We find out that, in the real world, Kate is holding heavily on to the anesthesia. She should have woken up a while ago. It's stressful for Toby and Randall--not as much for me, because I know Kate is alive to help Toby with his depression from that flash forward, but still stressful. There's a weirdly maudlin moment where teenage Kate tells adult Kate that it might be better if she just stays and hangs out forever in this in-between place--obviously suggesting that Kate just give up and succumb to the anesthesia.
She thinks better of it, though. In a moment we all wish we could have with our previous selves, Kate tells the younger Kates that times will be tough, but they're going to be okay. And they're going to be a mother. We find out in a second that the doctors were able to harvest EIGHT eggs (yay!), which supports this hypothesis.
Personally, I can see a near-future where Kate is pregnant with triplets--multiples are common within families, and how perfect would that be? It's nice that, for once, we're giving Kate a break, and we get to see her happy.
Randall and Toby have this great conversation in the waiting room about mental illness (Toby's depression and Randall's anxiety). So much of this episode is underscored with ideas about traditional (i.e. toxic) masculinity, and it's nice to see the two of them break down a barrier and a stigma about mental health, medication, and manhood.
Kate wakes up and sees Randall, who immediately apologizes (after he says "Hi, sis," which is another writing moment in this episode I don't like, because not once in the history of siblings has a sibling called their sibling "sis" or "bro." I know this because I am a sibling and I speak for all of us).

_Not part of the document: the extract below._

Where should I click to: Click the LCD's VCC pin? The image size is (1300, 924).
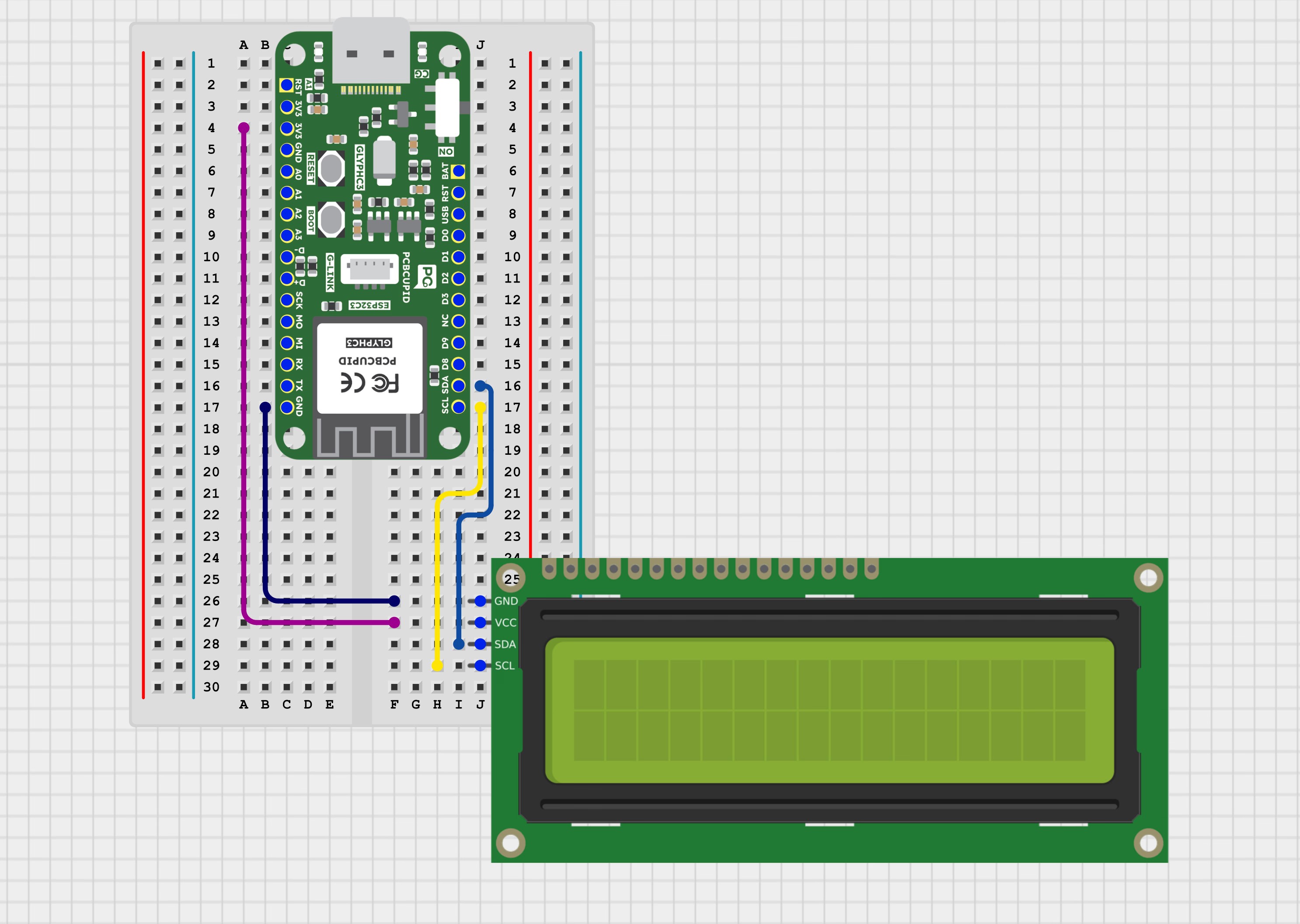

Kate is touched, and tells him that he has SO much of Jack in him--flying across the country to say you're sorry, it seems, is the ultimate Jack Pearson move.
And it's something Randall needs to hear. He's been dealing with the Philadelphia councilman who refuses to follow through on his promises--and, now, has to rush home from California to take care of Chichi, whose daughter, Sky, was mugged and assaulted outside of the community center Councilman Brown refuses to fix up. He's decided to take action and run against the councilman in the next election--a happy decision that's immediately thwarted by Beth, who's just been fired from her job and wants more than anything for Randall to just sit and be present with her.
Kevin's story is the one most relevant to next week's episode. He and Zoe go on a press tour for his new movie where he'll be interviewed by Terry Gross, real-life radio superstar and Zoe's hero.
In the interview, Kevin is asked about his father's experiences in Vietnam, and he seems to know absolutely nothing. In flashback, we see Jack try to talk to Kevin about being in a war--he gives up because Kevin does not know what to ask.
Kevin begins to search for answers, putting together serial-killer-ish cork boards and sending emails to men from Jack's platoon. We see at least one of them receive the email and recognize the name on it. I'm excited to see how far we're able to delve into Jack's past, and how Kevin will be affected by it.
"This is Us" works because there is not a single character who doesn't feel like family. We're shocked and appalled by Beth's lay off (because who in this world could be more competent than Beth?), we're thrilled by Toby and Kate's sweet rapport, we cry along with the real family members because we're so proud of Kevin. Consistently, the show reminds me that, even in this world, which often seems random and cruel, the relationships I have with my loved ones are my purpose.